[Information given Boundary: Start]

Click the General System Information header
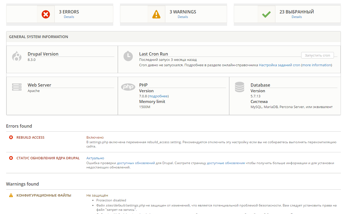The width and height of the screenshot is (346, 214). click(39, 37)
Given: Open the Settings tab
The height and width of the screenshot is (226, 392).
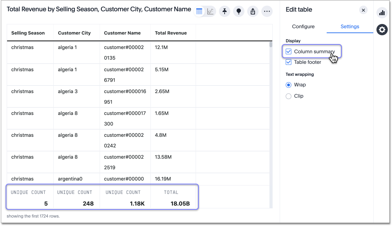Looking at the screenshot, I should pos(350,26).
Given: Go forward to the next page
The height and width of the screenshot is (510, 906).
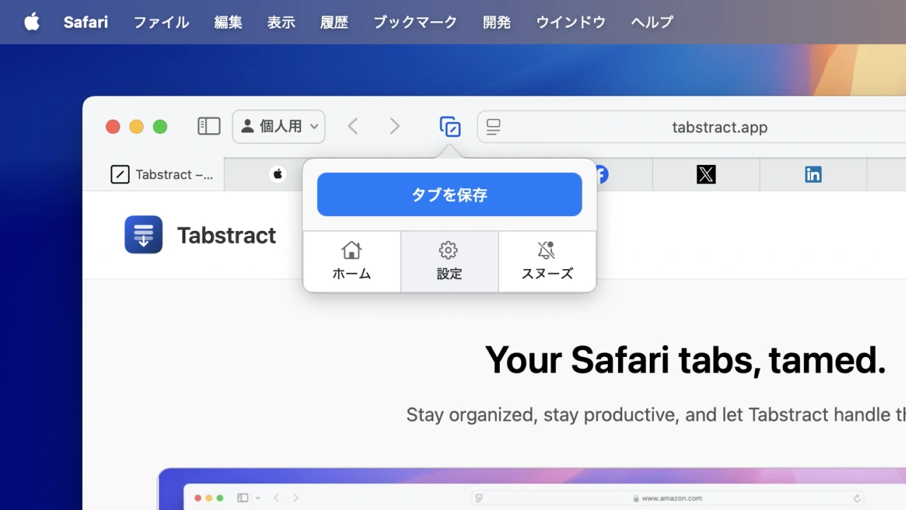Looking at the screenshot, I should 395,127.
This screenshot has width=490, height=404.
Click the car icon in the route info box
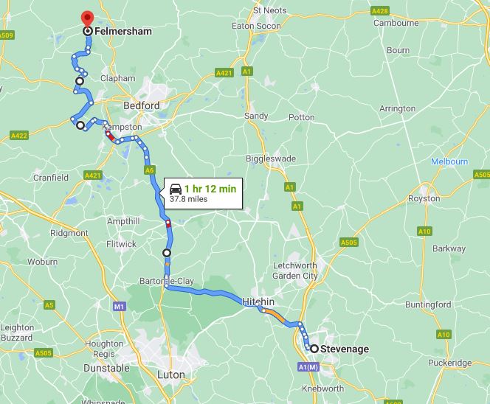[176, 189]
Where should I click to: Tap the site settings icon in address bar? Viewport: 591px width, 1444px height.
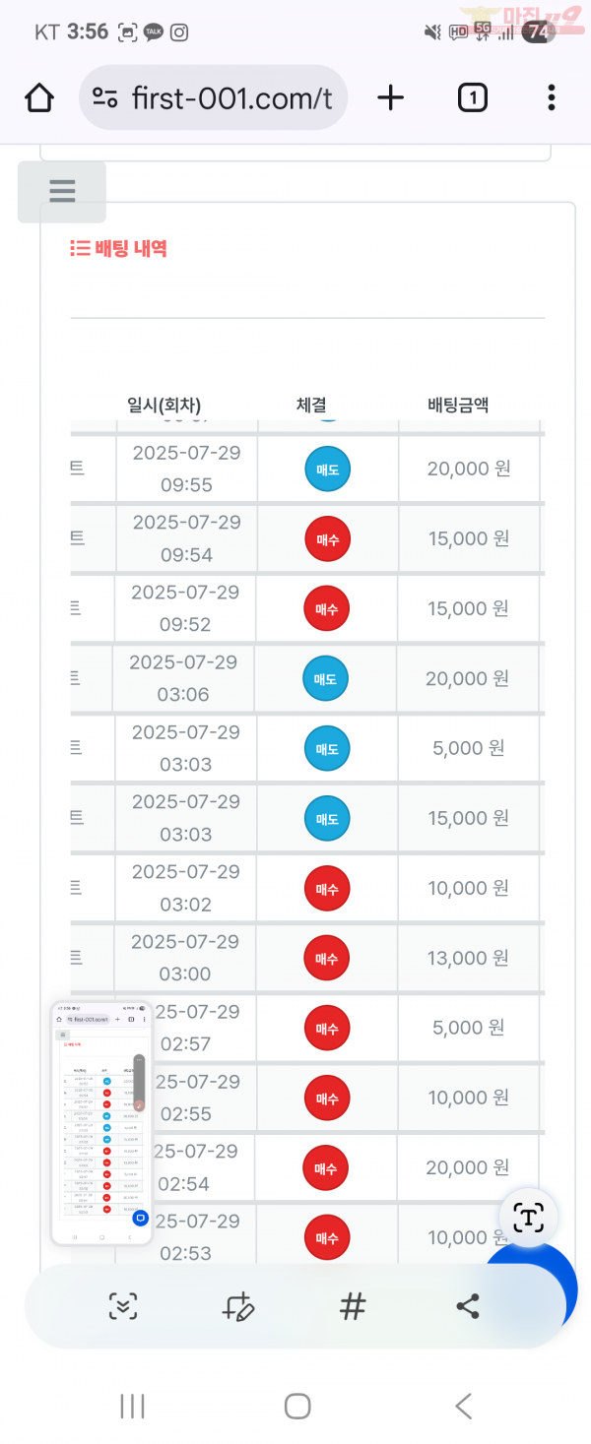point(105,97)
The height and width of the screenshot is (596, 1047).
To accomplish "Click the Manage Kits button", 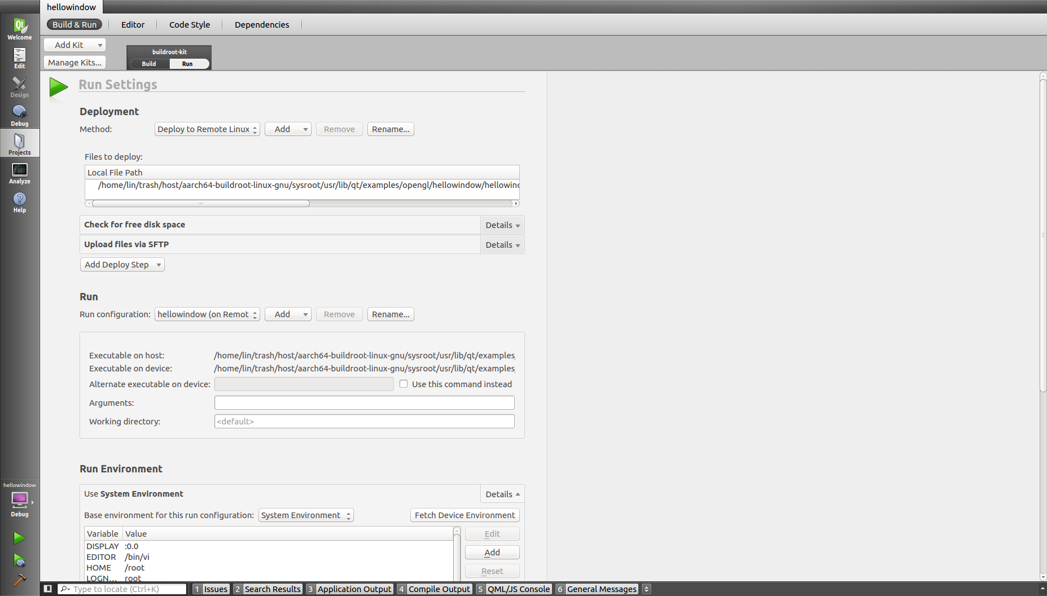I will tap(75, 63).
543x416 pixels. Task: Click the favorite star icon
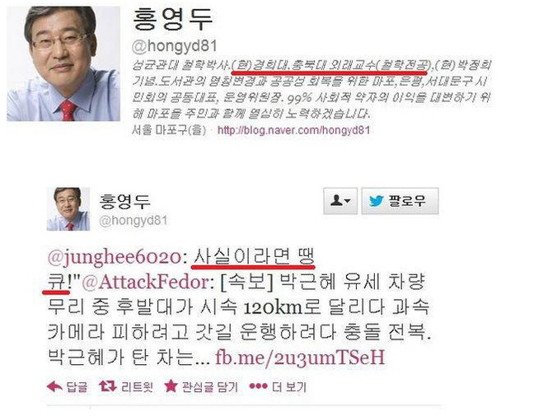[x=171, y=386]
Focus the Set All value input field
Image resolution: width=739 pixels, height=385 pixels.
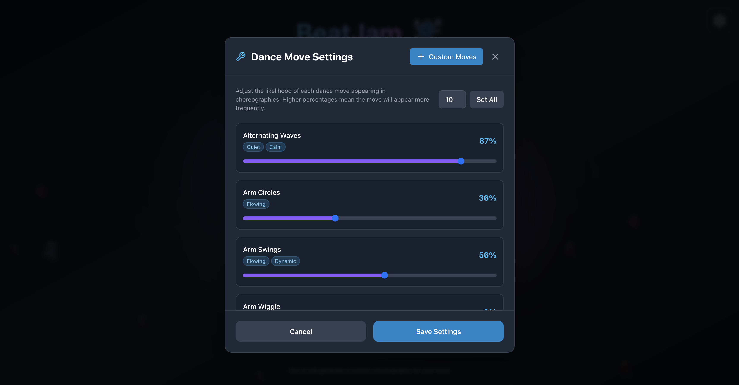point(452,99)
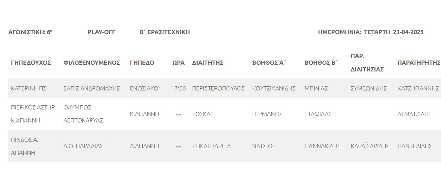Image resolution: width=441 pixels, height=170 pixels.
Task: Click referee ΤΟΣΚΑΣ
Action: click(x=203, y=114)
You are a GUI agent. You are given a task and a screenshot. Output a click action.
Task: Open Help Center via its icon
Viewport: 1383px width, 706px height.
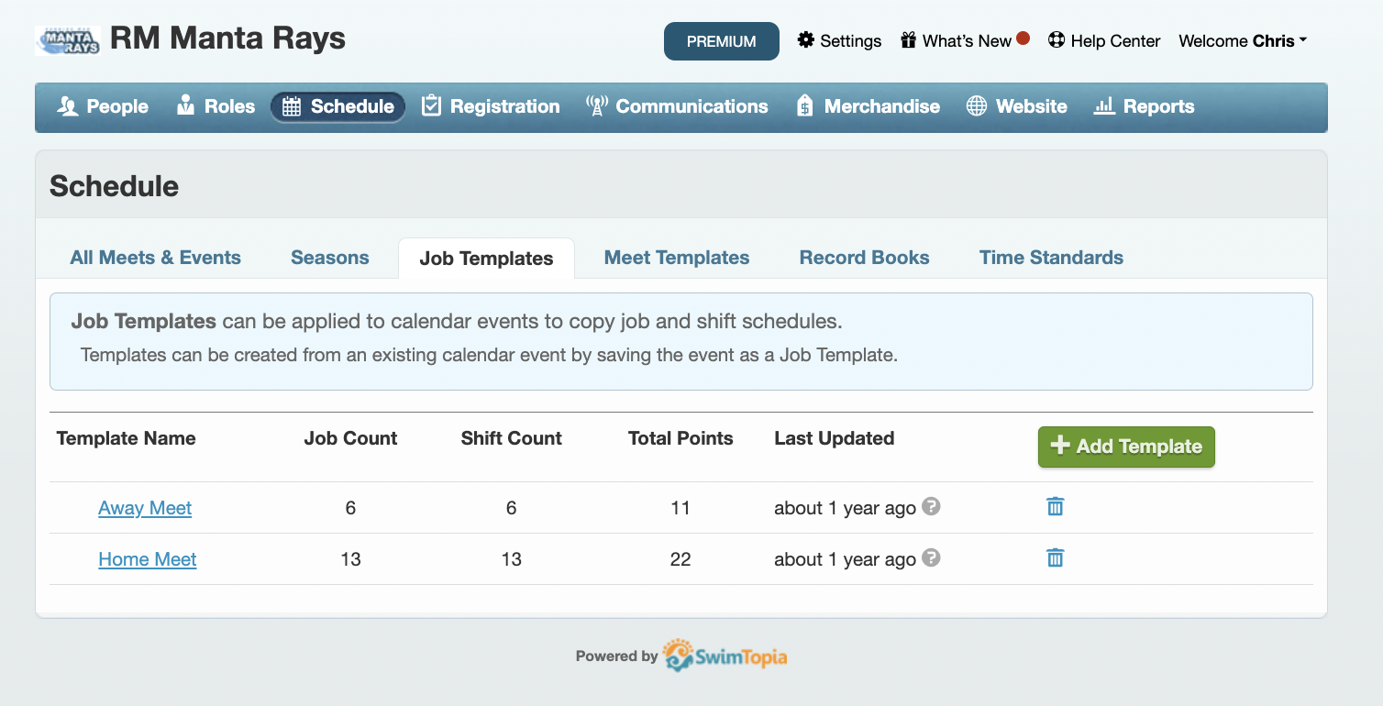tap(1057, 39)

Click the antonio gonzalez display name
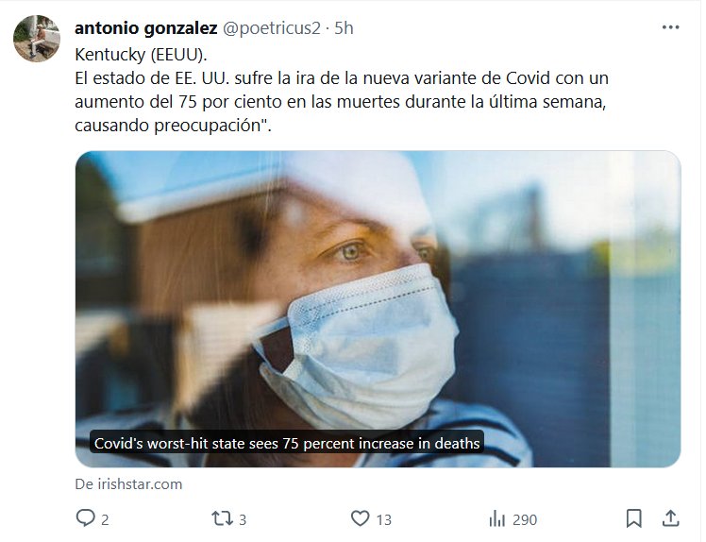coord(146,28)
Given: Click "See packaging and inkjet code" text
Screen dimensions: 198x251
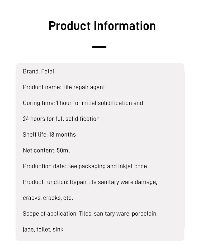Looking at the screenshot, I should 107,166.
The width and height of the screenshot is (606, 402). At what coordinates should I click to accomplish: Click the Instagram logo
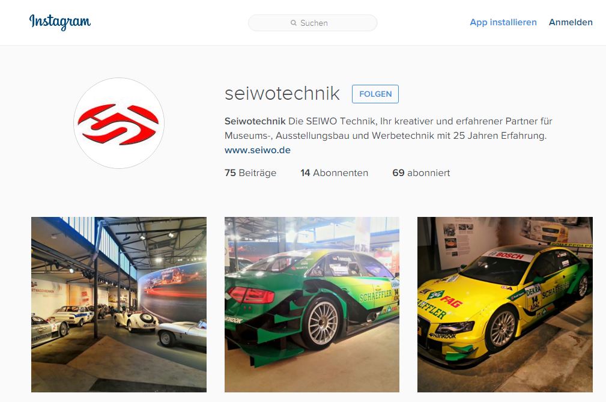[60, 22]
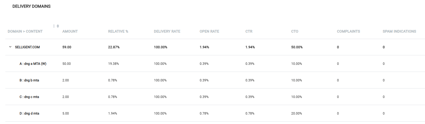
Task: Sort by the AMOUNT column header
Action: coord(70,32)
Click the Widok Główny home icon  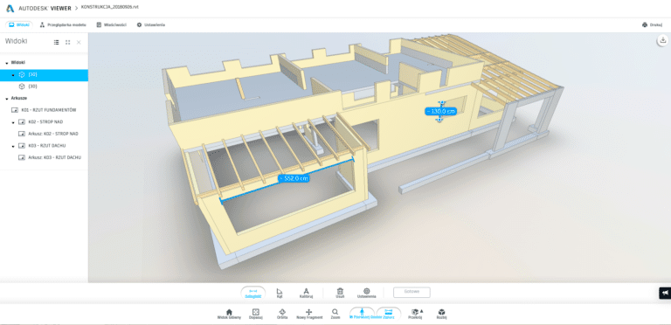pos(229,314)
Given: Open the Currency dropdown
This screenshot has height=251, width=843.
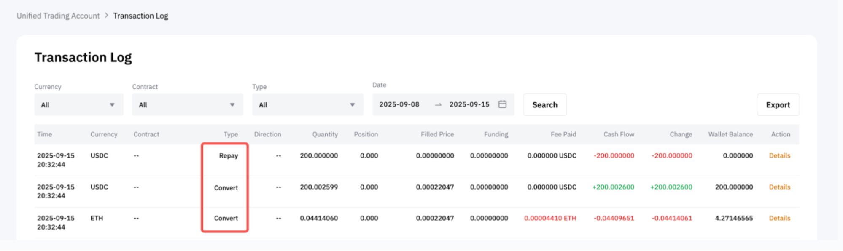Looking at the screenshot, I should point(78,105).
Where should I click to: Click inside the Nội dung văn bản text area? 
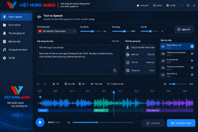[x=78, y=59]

[Information given Boundary: End]

**Prompt:** Which lines in the data above hold the string "Open"? Show each one.

**Result of this task:**
Given: Open the Settings tab
Task: Open Help Center via its icon
Given: Open the Currency dropdown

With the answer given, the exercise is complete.